Assim, o número 17 da prancha XX ("Pavilhões e bandeiras") da Österreichisch-ungarische Wappenrolle (1900), de Hugo Gerard Ströhl, ilustra a bandeira da Alta Áustria e do Tirol, mas também da Boêmia, cujas armas são de vermelho com um leão de cauda forcada de prata, armado, lampassado e coroado de ouro.
Pequenas armas da Tchéquia (imagem disponível no site do Ministério do Interior da República Tcheca). |
Enquanto a monarquia austro-húngara durou, essas coincidências não causavam estorvo, porque as "cores provinciais" serviam principalmente à decoração de ambientes em dias festivos. No entanto, após a Primeira Guerra Mundial outros eslavos ocidentais também se tornaram independentes: os polacos, que adotaram precisamente uma bandeira branca e vermelha, correspondente à sua águia de prata, bicada, membrada e coroada de ouro, em campo de vermelho. Como os polacos por muito tempo tiveram o seu próprio estado, essas armas e cores puderam simbolizar a sua república de forma bastante pacífica, diferentemente das armas e cores boêmias para a República Tchecoslovaca, de modo que foi a esta que conveio trocar a bandeira.
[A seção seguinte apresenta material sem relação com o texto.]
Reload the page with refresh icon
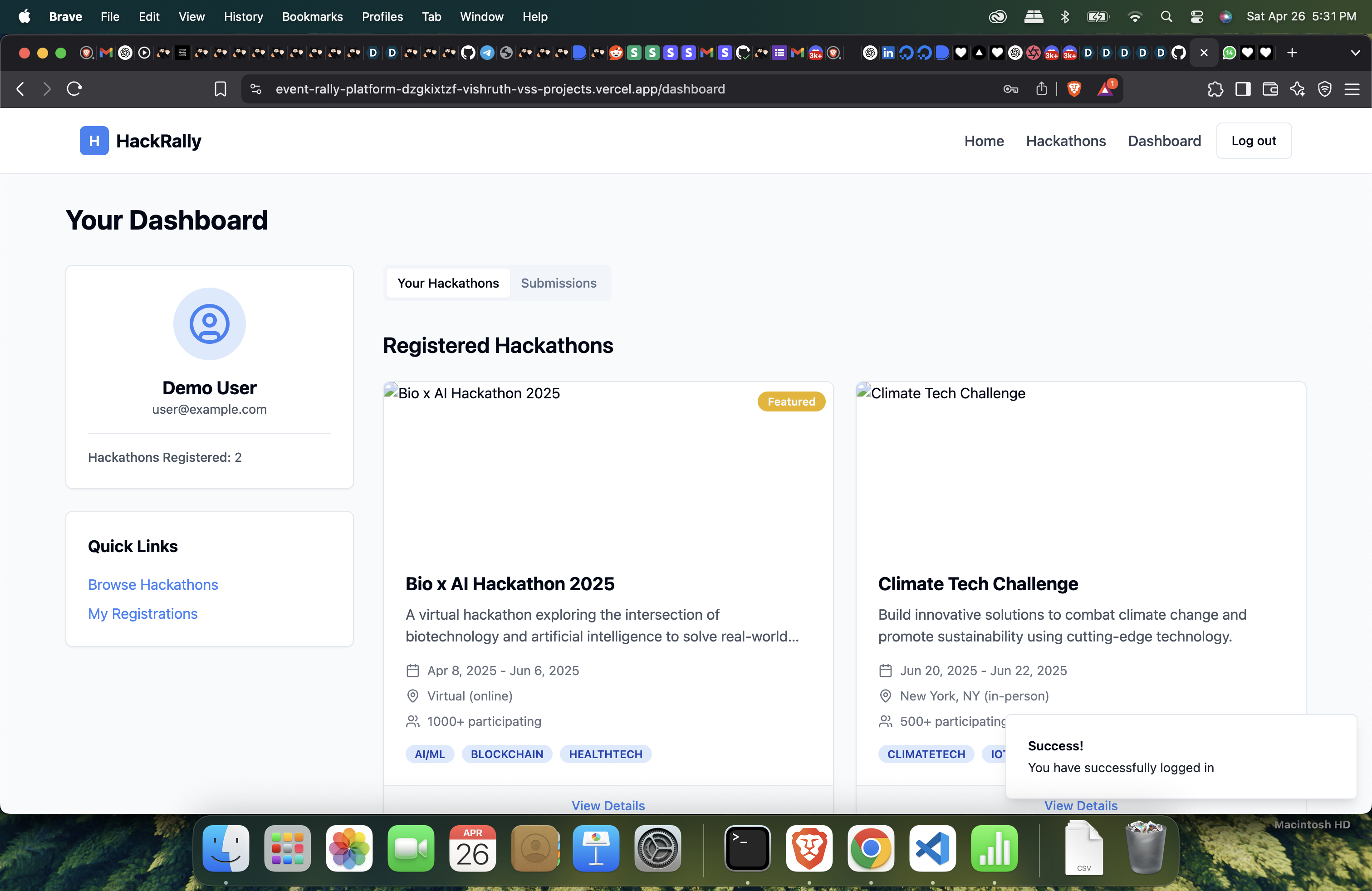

Proposta original de Jaroslav Kursa para a bandeira da Tchecoslováquia com o triângulo a um terço do comprimento (imagem disponível na Wikimedia Commons). |
Com efeito, o próprio nome Tchecoslováquia assinala que esse estado nasceu com o fito de unir os eslavos que habitavam o norte da Áustria-Hungria: os tchecos, os eslovacos e também os rutenos da Transcarpátia. Assim, em abril de 1919 o Ministério do Interior designou uma comissão para examinar o assunto e em março de 1920 a Assembleia Nacional passou uma lei adotando a proposta do arquivista Jaroslav Kursa, que acrescentou um triângulo azul à bicolor branca e vermelha junto à tralha. Esse acrescentamento foi compreendido como alusivo à Eslováquia e, ao mesmo tempo, perfez as cores pan-eslavas.
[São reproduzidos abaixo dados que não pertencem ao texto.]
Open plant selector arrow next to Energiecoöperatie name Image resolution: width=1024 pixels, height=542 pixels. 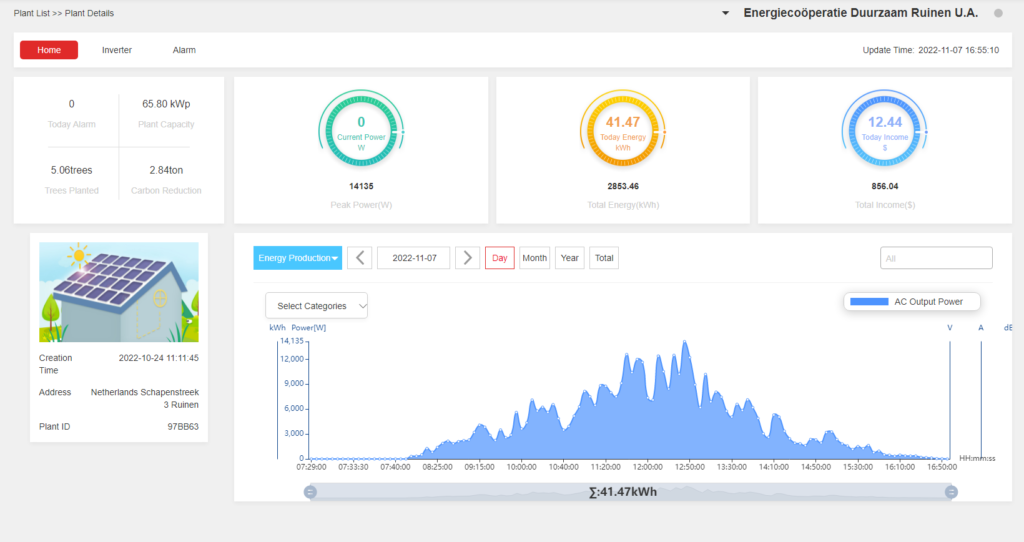tap(725, 13)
Diferentemente dos tchecos, para quem o reino e coroa da Boêmia eram um referente comum, os eslovacos tinham sido habitantes e súditos do reino e coroa da Hungria. Ainda que falem idiomas bastante parecidos, isso lhes forjou identidades diferentes. Eles se uniram sob um mesmo e novo estado porque precisavam lidar com a presença substancial de alemães e húngaros dentro do seu território, os quais subitamente passaram de elites a minorias étnicas. Isso levou aos eventos da Segunda Guerra Mundial.
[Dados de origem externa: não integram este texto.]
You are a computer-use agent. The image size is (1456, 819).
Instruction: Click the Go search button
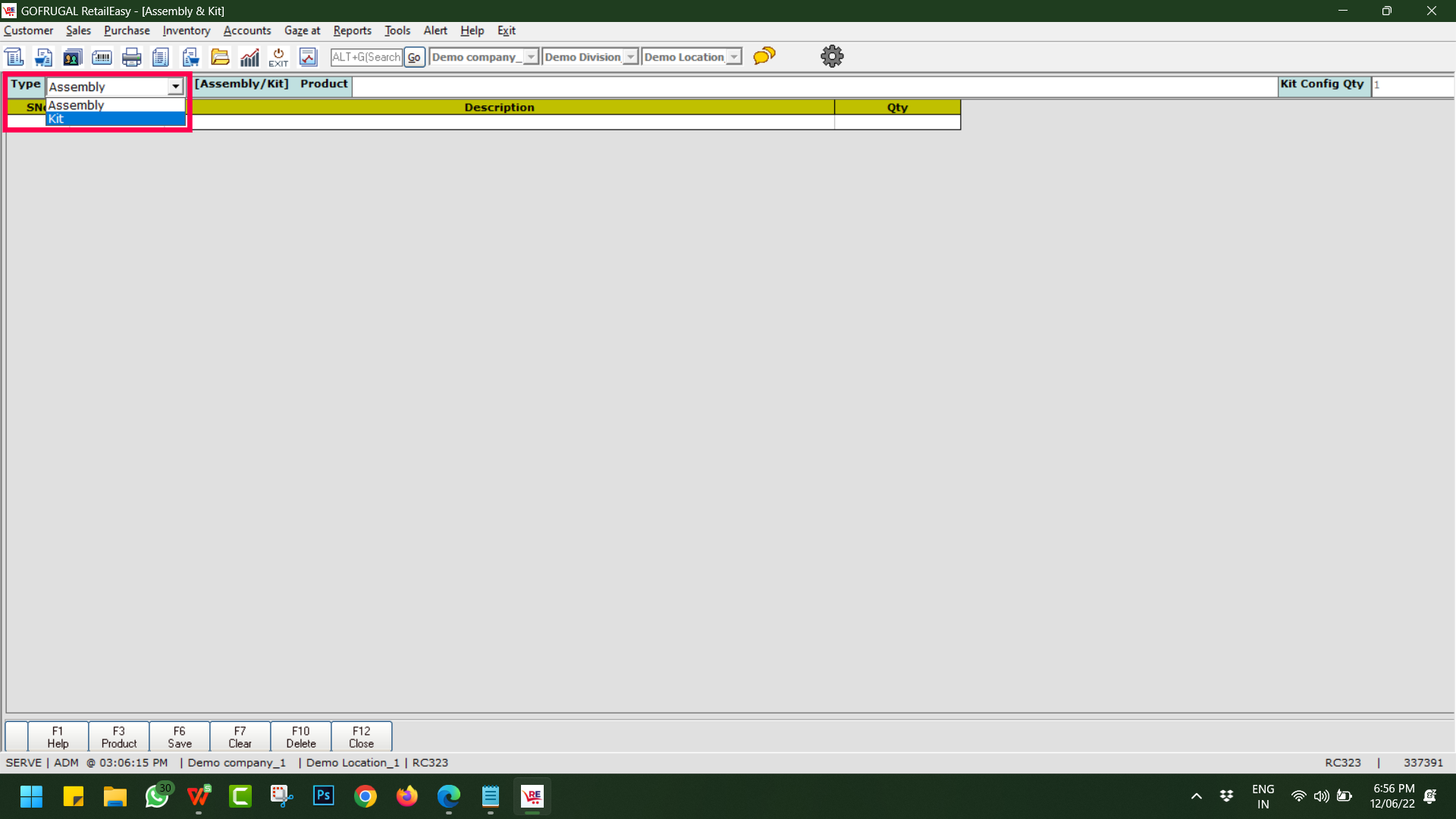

Tendo o Exército Vermelho libertado a Europa oriental, a República Tchecoslovaca, que subsistira no exílio, foi restaurada com os seus símbolos, mas a União Soviética lhe arrebatou a Rutênia transcarpática e em 1948 fomentou um golpe de estado que impôs o regime socialista. Ao contrário dos bolcheviques em 1917, que julgavam o nacionalismo uma ideologia burguesa, já não se impunha a destituição dos símbolos nacionais, ao menos a bandeira, que se preservou.
O socialismo caiu no fim de 1989 e em março do ano seguinte o Conselho Nacional Tcheco passou uma lei constitucional sobre os símbolos da República Tcheca, que retomou a bicolor branca e vermelha. A federação dos estados tcheco e eslovaco, constituída em 1969, caminhava então para a sua dissolução, que aconteceu no último dia de 1992. Curiosamente, em 1.º de janeiro de 1993 por força de outra lei do mesmo conselho, a Tchéquia seguiu usando a bandeira da Tchecoslováquia.